[MD] Narrative and Making Sense--Sherman Alexie
Matt Kundert
pirsigaffliction at hotmail.com
Sun Aug 23 20:33:14 PDT 2009
I've just posted a paper I wrote last year for an English class.
http://pirsigaffliction.blogspot.com/2009/08/narrative-and-making-sense.html
The only reason I mention it is because it offers a few different kinds of things relevant to Pirsig and the conversations currently going on. They are, however, not directed at any of the conversations (having been written well before them, for one thing, but also for a class and not a Pirsig/philosophy discussion group), so if you don't feel like reading a long paper ferreting out your own connections, better off not to bother.
The paper is basically cut into thirds. The first third attempts to rebut Frederic Jameson's criticism of a postmodernist culture. It does so by distinguishing lame postmodernism from a holist antifoundationalism (the former is, roughly, the bugbear DMB refers to as relativism and the latter is what Steve has been unpacking out of Rorty). It describes the basic outlines of a good holist philosophy of language, as opposed to either the Platonic/atomist one, or a lame postmodern one.
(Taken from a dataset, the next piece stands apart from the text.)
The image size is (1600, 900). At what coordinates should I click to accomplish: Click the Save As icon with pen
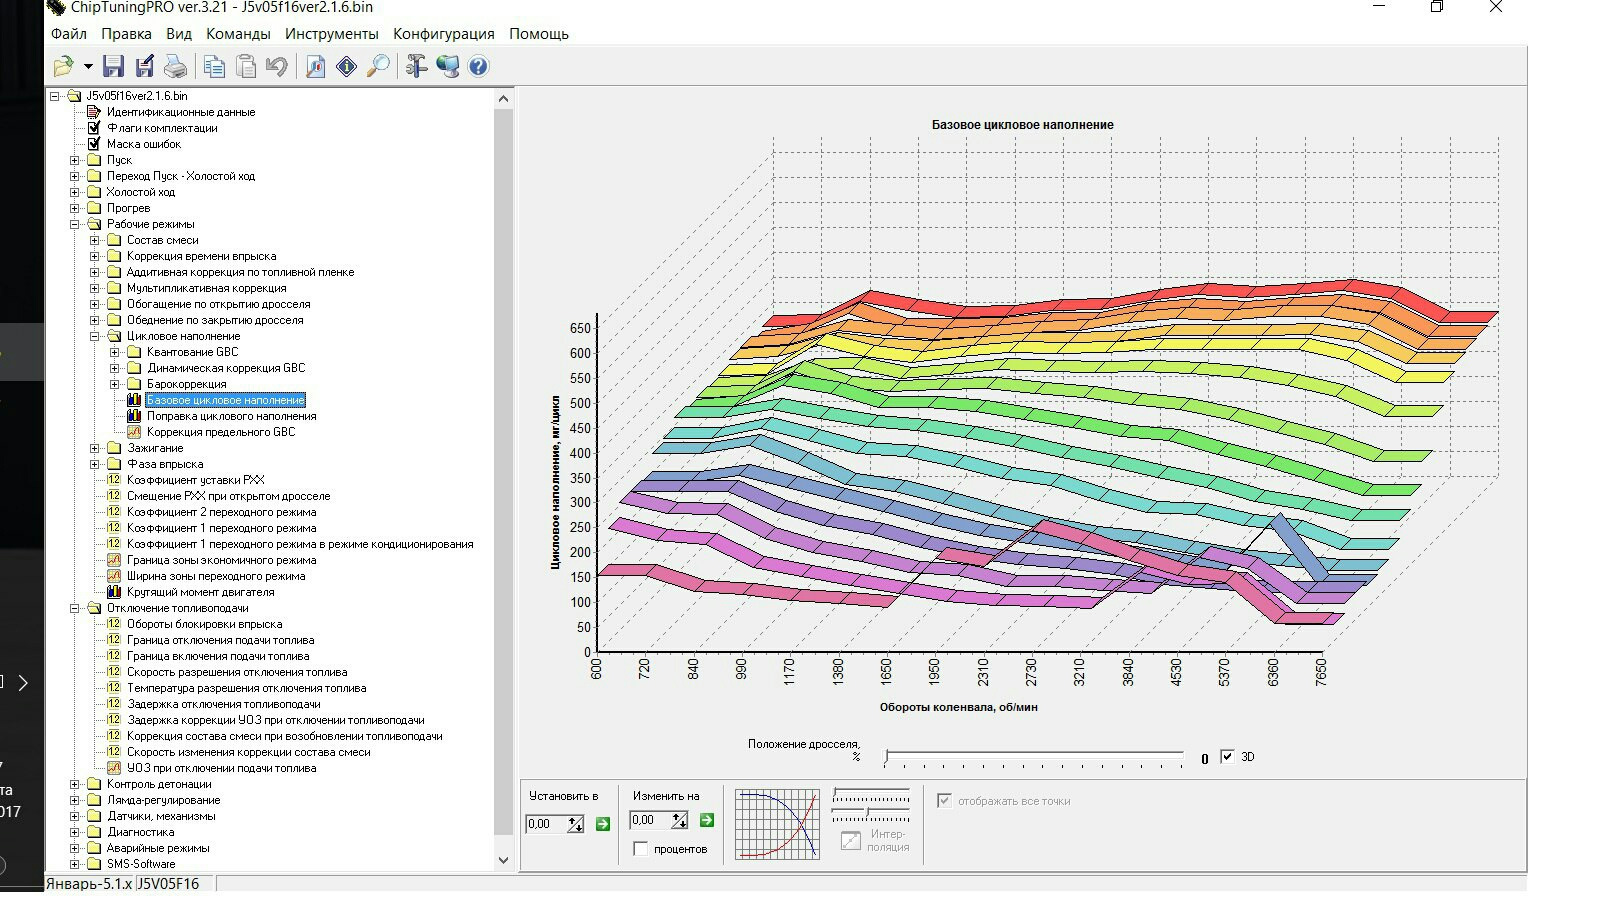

The central term moving throughout the paper is "meaning," "making sense," and floating into the second half moves to what I call the antifoundationalist's "position of redescription," for which I use Alasdair MacIntyre (a contemporary of Rorty's that agrees on most of the abstract, holist points, though not about moral philosophy). I there describe the use of narrative to keep things coherent.
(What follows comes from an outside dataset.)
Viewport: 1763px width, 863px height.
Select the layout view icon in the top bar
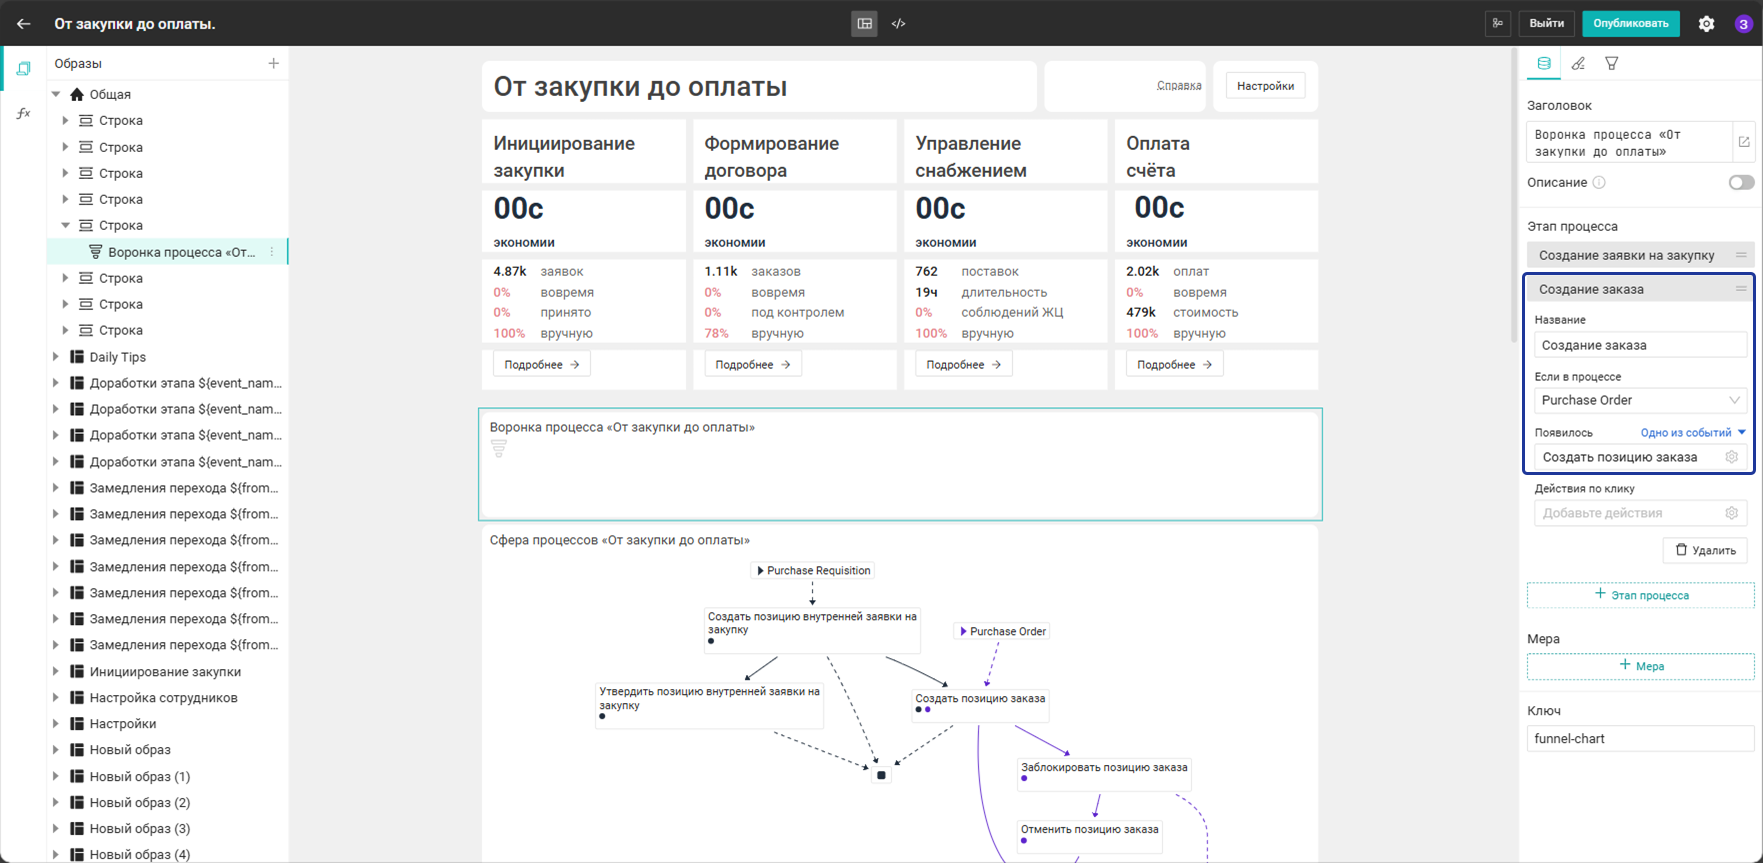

The last third of the paper is the part I think many Pirsigians might find interesting. I there use Sherman Alexie's The Lone Ranger and Tonto Fistfight in Heavan to unpack a Native American cultural dimension. It's a short section, considering what I just described it doing, but I think it lays some groundwork for doing the kind of thing Pirsig wanted. (This last section is right after Footnote 9, right around the rightnav section titled "Other Linkage".)
The main thing I wanted to say was--if you haven't read Sherman Alexie, you should, particularly that book. He is a gifted Native American writer, and I think captures the elusive spirit of his culture.